#### [Selected excerpt]
○ ○ ○

This blog provides an informal forum for terrestrial invertebrate watchers to post recent sightings of interesting observations in the southern Vancouver Island region. Please send your sightings by email to Jeremy Tatum (jtatum@uvic.ca). Be sure to include your name, phone number, the species name (common or scientific) of the invertebrate you saw, location, date, and number of individuals. If you have a photograph you are willing to share, please send it along. Click on the title above for an index of past sightings.The index is updated most days.

April 21

2015 April 21

 

    Jeremy Tatum writes:  Here is a rather large ant from the carport of my Saanich apartment this morning.  The lines on the piece of card to the left of the photograph are 1 cm apart.  This is a species of Carpenter Ant of the genus Camponotus.

○ ○ ○

#### [Provided information]
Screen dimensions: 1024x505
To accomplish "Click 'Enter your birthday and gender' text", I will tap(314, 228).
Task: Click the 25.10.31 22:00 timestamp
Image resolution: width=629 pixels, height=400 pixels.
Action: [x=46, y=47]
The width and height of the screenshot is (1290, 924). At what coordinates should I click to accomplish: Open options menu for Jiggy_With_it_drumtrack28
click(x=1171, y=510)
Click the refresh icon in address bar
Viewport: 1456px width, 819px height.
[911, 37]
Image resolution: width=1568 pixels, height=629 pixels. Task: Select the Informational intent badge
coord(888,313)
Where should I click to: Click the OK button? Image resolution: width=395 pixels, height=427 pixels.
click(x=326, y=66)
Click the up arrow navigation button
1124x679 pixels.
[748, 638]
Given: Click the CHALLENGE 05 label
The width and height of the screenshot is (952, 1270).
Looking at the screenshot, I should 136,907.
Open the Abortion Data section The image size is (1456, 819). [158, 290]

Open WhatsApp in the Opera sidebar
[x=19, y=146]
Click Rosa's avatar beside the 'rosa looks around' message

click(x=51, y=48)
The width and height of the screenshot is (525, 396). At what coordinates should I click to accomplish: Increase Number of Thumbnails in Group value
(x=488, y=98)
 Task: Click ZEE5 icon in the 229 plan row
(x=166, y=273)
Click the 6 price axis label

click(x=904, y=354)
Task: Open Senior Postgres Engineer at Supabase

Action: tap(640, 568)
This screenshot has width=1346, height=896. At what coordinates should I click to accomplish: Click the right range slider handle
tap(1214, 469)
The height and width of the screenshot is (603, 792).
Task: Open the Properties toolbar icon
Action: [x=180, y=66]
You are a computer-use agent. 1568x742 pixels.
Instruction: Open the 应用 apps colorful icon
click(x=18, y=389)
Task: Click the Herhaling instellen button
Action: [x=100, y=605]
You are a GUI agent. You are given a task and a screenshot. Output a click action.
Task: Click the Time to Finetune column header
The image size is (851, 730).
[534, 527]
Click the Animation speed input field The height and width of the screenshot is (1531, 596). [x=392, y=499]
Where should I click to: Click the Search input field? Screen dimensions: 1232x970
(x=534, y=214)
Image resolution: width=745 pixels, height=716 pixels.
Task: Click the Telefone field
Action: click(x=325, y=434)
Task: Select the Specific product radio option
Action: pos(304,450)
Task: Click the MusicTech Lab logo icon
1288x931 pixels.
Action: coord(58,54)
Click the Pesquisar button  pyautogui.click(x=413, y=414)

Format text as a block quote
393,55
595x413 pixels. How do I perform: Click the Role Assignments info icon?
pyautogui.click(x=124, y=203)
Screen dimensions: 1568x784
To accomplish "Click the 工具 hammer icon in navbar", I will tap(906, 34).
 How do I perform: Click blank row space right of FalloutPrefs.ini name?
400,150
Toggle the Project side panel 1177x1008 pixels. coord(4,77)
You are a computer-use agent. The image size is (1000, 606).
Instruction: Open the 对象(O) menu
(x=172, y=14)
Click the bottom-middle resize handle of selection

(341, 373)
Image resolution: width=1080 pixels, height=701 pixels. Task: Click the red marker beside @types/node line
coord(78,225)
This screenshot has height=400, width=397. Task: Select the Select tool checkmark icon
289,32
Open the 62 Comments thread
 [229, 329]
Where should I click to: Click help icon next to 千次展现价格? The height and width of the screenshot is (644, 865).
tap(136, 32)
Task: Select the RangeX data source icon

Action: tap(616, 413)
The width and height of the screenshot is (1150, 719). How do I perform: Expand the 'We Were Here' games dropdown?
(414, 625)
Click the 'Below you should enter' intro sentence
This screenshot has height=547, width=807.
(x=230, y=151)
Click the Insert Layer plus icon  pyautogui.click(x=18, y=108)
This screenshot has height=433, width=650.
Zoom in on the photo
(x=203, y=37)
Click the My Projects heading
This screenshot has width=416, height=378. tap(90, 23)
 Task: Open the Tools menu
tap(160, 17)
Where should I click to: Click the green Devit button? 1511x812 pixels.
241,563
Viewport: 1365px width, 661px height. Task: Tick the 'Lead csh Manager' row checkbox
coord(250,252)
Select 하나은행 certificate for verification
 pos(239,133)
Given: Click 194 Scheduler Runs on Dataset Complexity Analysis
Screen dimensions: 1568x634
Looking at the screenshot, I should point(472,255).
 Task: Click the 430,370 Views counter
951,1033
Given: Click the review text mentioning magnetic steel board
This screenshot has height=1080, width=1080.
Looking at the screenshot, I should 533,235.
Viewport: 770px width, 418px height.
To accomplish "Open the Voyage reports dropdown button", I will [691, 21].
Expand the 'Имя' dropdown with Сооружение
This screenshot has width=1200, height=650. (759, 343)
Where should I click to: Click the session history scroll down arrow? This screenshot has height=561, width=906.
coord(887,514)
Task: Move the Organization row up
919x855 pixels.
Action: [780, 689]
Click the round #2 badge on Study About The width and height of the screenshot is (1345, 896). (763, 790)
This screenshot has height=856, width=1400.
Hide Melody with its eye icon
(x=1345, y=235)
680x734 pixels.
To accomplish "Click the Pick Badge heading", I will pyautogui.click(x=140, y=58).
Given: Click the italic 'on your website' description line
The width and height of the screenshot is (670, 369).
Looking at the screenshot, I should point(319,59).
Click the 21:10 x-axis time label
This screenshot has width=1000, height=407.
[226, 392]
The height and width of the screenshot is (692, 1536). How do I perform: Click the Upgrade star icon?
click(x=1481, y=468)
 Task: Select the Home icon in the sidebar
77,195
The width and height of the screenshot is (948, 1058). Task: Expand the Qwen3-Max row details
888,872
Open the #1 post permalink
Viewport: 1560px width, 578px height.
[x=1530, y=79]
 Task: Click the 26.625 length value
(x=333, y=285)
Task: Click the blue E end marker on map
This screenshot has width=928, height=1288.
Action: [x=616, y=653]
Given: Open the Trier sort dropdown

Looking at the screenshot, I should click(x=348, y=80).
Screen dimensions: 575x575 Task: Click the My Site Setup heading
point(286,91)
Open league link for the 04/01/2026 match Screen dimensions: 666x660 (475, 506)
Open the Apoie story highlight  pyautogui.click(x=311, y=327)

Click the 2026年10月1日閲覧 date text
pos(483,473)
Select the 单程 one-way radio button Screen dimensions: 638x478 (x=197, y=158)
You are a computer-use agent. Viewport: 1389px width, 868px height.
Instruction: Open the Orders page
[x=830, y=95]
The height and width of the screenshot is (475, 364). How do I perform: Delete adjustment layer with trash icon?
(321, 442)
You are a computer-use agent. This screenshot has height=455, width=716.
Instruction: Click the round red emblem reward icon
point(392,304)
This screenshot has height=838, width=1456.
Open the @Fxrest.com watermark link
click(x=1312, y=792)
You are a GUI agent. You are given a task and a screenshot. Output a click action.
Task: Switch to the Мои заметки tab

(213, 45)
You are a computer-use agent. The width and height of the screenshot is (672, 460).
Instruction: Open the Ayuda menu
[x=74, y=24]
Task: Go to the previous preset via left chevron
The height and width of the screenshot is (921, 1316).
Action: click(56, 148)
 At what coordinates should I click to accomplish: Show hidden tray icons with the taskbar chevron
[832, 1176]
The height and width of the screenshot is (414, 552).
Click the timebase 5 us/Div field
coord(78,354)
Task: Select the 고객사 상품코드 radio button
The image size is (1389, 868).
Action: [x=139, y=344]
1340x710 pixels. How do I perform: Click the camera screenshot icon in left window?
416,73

○ ○ ○

#### [Set problem 1]
From the invertebrate sightings blog, translate this sentence into Spanish: "The lines on the piece of card to the left of the photograph are 1 cm apart."
#### [Set problem 2]
Continue the invertebrate sightings blog post about the carpenter ant, starting after its final sentence.

#### [Response 1]
Las líneas del trozo de cartulina a la izquierda de la fotografía están a 1 cm de distancia entre sí.

#### [Response 2]
Carpenter Ant  Camponotus sp. (Hym.: Formicidae)   Jeremy Tatum

 

   Annie Pang sends a photograph of two crane flies in copulo from Gorge Park, April 20.

Crane flies Tipula sp. (Dip.: Tipulidae)  Annie Pang

 

   Val George writes:  Yesterday, April 20, I did a butterfly count on Mount Douglas for the April survey.  Conditions were ideal for these insects to fly.  My count was:  9 Spring Azures, 6 Sara Orangetips, 5 Propertius Duskywings, 4 Painted Lady, 2 California Tortoiseshells, 1 Cabbage White, 1 Satyr Comma.  I’ve attached photos of one of the Painted Ladies and one of the California Tortoiseshells.

 

Painted Lady Vanessa cardui (Lep.: Nymphalidae)  Val George

California Tortoiseshell Nymphalis californica (Lep.: Nymphalidae)  Val George

 

 

   Nathan Fisk reports from Fort Rodd, April 20:  Mourning Cloak, Red Admiral, Grey Hairstreak‎ all sunning in the learning meadow. Many Cabbage Whites and Western Spring Azures flitting about too.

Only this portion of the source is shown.